■ PROBLEM:
Find each line in the material that contains the string "dimensions" and copy those lines out in full.

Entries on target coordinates

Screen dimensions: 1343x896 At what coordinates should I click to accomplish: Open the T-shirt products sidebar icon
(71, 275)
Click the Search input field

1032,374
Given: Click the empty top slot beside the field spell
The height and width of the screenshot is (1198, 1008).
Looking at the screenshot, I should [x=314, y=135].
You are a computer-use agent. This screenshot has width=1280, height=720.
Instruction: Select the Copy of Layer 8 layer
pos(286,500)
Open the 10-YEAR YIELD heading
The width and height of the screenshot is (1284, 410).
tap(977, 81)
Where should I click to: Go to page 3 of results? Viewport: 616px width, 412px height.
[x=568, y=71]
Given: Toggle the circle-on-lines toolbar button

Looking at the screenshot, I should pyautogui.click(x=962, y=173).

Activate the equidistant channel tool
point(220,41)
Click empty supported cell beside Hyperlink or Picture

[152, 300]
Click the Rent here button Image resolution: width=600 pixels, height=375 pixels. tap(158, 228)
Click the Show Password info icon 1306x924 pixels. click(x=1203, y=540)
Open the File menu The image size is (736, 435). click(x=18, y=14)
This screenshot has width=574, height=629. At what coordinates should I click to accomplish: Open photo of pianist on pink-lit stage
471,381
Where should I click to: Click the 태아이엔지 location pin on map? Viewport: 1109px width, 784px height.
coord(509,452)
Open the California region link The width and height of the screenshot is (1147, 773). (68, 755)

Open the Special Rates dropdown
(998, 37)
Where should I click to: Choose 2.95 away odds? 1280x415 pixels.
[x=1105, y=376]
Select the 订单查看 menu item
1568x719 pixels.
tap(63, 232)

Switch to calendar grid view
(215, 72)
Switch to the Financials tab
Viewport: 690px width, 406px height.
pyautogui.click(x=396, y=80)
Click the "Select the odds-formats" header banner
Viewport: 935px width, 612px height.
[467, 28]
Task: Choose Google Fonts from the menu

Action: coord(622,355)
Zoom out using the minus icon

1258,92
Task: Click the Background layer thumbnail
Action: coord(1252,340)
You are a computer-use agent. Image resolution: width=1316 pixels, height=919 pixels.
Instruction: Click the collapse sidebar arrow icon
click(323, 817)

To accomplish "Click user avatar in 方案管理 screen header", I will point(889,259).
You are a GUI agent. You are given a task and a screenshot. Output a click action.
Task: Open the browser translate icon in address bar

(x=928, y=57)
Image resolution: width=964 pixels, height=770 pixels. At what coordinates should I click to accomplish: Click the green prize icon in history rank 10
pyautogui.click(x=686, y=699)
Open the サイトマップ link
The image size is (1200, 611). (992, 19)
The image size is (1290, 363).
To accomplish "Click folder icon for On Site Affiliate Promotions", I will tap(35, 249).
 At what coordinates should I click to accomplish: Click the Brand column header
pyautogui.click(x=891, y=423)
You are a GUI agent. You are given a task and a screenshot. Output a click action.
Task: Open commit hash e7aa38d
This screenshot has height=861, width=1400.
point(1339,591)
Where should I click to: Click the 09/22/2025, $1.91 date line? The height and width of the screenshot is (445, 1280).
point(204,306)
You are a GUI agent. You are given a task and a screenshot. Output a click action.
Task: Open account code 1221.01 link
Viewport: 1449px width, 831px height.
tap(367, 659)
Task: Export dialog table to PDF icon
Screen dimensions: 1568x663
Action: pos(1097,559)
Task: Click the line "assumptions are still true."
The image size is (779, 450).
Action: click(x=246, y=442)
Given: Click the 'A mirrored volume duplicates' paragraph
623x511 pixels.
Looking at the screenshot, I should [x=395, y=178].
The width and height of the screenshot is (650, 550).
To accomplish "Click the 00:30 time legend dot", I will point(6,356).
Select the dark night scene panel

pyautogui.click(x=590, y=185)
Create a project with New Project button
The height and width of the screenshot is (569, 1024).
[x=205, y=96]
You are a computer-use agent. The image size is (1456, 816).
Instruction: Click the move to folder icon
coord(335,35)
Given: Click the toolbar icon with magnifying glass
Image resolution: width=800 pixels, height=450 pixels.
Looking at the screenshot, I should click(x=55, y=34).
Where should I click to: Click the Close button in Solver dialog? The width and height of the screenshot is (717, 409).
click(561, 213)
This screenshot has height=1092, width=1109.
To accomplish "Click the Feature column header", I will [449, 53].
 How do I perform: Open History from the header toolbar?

■ THE COMPLETED TASK:
Screen dimensions: 1343x896 At what coordinates should I click to accomplish: Open the T-shirt products sidebar icon
Screen dimensions: 1568x663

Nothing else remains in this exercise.